Ask HN: How does Apple expect us to dump PCs without a mouse? - dalacv
Who cares about whether it&#x27;s 5 years old or not.  I don&#x27;t want to lift my hands from the keyboard to touch the screen.  Am I missing something here?  Why is there still no bluetooth mouse support (or some replacement) on the iPad Pro.
======
oneeyedpigeon
The answer to this relates to how Apple intends - and has always intended -
the iPad to be used: first and foremost, it's a tablet. There is still a big
debate surrounding this form factor and its standard use case. Whilst
Microsoft appears to be aiming for the "laptop with a removable screen"
market, Apple is firmly coming at this fight from the opposite direction; the
iPad is very much a tablet that you can attach a keyboard to if you really
want.

Now, whilst Apple has conceded that the on-screen keyboard isn't quite up to
scratch for enough people that it warrants proper external keyboard support, I
think it's highly unlikely they're going to extend that to mouse support.
Think about the 'Pro' moniker. Professional artists will use the Pencil (plus
touch control with their fingers). Professional writers will use the keyboard.
Neither group has a huge need for a mouse - if they do, they certainly don't
seem to be shouting about it at the moment.

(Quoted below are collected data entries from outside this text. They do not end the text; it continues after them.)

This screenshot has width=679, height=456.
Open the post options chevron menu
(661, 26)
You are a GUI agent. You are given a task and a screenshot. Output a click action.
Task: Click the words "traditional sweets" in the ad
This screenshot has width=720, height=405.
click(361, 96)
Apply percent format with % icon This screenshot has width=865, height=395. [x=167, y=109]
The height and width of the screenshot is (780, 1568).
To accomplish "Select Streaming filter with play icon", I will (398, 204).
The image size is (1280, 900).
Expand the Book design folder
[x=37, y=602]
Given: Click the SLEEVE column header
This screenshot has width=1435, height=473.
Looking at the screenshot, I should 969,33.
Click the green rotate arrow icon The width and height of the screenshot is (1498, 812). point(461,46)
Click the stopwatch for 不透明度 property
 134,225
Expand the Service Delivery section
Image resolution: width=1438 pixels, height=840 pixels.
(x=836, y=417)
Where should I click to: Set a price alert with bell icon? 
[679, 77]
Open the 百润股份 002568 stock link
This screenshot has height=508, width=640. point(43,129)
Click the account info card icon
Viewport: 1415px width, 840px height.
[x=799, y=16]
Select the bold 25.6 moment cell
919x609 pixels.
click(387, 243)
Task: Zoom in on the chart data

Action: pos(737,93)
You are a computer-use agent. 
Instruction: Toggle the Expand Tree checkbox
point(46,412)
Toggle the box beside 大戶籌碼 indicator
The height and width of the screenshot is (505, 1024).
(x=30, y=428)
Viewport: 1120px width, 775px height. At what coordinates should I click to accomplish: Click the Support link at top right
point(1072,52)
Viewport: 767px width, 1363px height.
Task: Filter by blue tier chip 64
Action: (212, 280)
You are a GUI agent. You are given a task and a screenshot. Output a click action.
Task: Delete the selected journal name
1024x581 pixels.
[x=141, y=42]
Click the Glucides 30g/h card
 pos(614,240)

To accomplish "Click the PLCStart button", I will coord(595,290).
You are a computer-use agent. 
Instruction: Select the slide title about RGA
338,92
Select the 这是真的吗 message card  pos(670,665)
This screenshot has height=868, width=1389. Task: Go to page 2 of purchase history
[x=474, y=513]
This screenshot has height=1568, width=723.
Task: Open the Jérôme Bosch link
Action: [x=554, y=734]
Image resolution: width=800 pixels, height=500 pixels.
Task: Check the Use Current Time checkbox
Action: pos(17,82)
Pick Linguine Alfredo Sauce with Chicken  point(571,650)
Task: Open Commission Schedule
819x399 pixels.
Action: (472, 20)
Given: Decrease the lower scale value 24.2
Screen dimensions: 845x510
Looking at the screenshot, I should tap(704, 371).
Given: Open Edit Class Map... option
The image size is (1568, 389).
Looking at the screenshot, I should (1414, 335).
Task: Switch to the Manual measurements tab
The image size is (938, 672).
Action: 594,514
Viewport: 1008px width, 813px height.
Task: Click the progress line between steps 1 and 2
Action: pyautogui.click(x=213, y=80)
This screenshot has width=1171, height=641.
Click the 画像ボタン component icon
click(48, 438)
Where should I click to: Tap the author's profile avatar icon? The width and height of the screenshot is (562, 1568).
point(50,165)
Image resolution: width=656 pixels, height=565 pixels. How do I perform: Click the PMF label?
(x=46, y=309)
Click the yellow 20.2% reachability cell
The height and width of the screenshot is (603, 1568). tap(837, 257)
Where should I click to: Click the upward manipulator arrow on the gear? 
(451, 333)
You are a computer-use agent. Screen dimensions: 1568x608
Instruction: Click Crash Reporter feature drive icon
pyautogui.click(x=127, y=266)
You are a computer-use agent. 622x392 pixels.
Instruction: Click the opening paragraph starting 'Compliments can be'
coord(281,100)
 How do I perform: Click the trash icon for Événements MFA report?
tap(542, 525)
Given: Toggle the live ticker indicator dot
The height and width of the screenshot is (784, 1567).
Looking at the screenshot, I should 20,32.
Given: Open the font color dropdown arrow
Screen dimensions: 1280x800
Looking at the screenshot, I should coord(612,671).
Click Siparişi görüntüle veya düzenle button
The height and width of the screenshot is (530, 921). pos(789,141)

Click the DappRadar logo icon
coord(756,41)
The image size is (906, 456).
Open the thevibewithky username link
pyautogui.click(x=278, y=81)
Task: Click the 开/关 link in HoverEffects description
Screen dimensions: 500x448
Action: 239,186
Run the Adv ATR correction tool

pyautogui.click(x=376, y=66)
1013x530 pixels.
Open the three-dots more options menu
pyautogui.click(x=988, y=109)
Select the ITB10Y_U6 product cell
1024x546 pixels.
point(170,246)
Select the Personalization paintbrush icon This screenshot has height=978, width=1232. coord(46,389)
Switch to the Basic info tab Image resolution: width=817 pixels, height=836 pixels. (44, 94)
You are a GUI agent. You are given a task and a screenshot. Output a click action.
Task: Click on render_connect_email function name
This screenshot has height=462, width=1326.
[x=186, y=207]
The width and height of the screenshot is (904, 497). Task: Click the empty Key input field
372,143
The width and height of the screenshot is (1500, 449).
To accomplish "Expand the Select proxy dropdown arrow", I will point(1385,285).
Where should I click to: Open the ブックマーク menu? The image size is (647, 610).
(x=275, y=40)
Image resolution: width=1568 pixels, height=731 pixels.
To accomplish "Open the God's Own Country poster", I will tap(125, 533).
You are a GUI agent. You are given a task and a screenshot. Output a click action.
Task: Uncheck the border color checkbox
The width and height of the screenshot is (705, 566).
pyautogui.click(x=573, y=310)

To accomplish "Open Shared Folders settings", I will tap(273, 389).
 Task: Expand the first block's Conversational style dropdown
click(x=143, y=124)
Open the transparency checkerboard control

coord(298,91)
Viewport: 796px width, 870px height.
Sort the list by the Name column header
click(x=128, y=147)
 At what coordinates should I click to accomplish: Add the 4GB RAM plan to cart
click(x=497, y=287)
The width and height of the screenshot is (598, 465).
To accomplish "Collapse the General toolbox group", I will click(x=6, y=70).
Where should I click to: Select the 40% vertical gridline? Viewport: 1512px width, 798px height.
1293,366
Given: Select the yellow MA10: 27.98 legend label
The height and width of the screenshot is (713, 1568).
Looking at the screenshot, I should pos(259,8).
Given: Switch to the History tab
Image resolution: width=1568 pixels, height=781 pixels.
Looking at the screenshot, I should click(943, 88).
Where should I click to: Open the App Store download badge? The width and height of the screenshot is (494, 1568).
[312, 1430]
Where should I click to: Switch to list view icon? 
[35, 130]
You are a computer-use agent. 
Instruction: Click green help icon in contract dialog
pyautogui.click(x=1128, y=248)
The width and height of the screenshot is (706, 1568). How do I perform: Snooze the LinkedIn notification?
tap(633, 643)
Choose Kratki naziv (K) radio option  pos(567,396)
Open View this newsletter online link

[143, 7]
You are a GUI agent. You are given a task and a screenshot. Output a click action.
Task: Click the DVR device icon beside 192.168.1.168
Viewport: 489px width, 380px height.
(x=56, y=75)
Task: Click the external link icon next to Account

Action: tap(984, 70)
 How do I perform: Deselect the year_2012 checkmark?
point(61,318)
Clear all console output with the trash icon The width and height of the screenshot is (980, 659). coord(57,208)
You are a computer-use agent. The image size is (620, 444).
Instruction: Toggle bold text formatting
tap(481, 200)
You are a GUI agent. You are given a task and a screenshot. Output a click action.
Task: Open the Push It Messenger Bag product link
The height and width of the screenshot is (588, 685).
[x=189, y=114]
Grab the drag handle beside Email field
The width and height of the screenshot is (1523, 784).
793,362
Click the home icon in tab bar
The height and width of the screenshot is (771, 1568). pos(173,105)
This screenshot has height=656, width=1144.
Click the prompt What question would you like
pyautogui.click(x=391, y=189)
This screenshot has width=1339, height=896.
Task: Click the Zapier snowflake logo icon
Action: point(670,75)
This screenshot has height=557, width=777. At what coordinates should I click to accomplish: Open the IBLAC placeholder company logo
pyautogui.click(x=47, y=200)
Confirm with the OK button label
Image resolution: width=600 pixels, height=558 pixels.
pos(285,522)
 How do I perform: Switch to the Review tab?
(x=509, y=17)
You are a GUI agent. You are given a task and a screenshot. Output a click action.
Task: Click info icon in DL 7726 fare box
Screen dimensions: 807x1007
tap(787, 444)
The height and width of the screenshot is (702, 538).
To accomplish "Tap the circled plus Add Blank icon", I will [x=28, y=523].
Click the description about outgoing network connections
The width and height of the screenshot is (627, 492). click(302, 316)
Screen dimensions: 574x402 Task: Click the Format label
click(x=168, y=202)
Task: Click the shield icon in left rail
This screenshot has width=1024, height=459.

So the vast majority of pros, doing work, aren't looking for mouse support.
Casual consumers (there's a chance that Apple is phasing out all iPads except
the iPad Pro which, to be honest, makes the name seem a little unwarranted,
but that's another story) are best served by the touch screen, and are using
tablets in their hands, not placed down on a surface, and certainly not on a
surface with enough room for a mouse.

Even if a pointing device were required, I'd argue against a mouse for the
table form. Mice require certain surfaces to work properly, if at all. They
either come with an annoying wire, or an annoying requirement to source and
charge batteries (although the latest overpriced offerings from Apple are
trying to deal with that). They sometimes sort-of support the excellent swipe
controls that trackpads have nowadays, but rarely, and they're not as good.
Mice are pretty bad, and are probably nearing the end of their ubiquity. If
Apple really were to support a pointing device (which, as another poster
points out, would require software changes that I'm not even going to begin to
address), they should go with a trackpad or a trackpoint on the Smart
Keyboard.

Having said all of that, I clearly don't understand what your use-case
actually is. What do you want to use a tablet for that requires mouse support?

------
DerekL
> Why is there still no bluetooth mouse support (or some replacement) on the
> iPad Pro.

Because iOS apps would have to be revised to support mouse clicks, scroll
wheels, mouse overs, contextual menus, etc. Or maybe iOS would just treat the
mouse as a single finger, limiting its usefulness.

A mouse or equivalent would be useful for certain things, such as VNC,
emulators, and testing desktop versions of web pages.

------
smt88
Some (a lot of?) people use PCs in a way that doesn't really improve much with
a mouse. Apple continues to invest in other products that do have a mouse
because, at least for now, they don't expect _everyone_ to be able to give up
a mouse.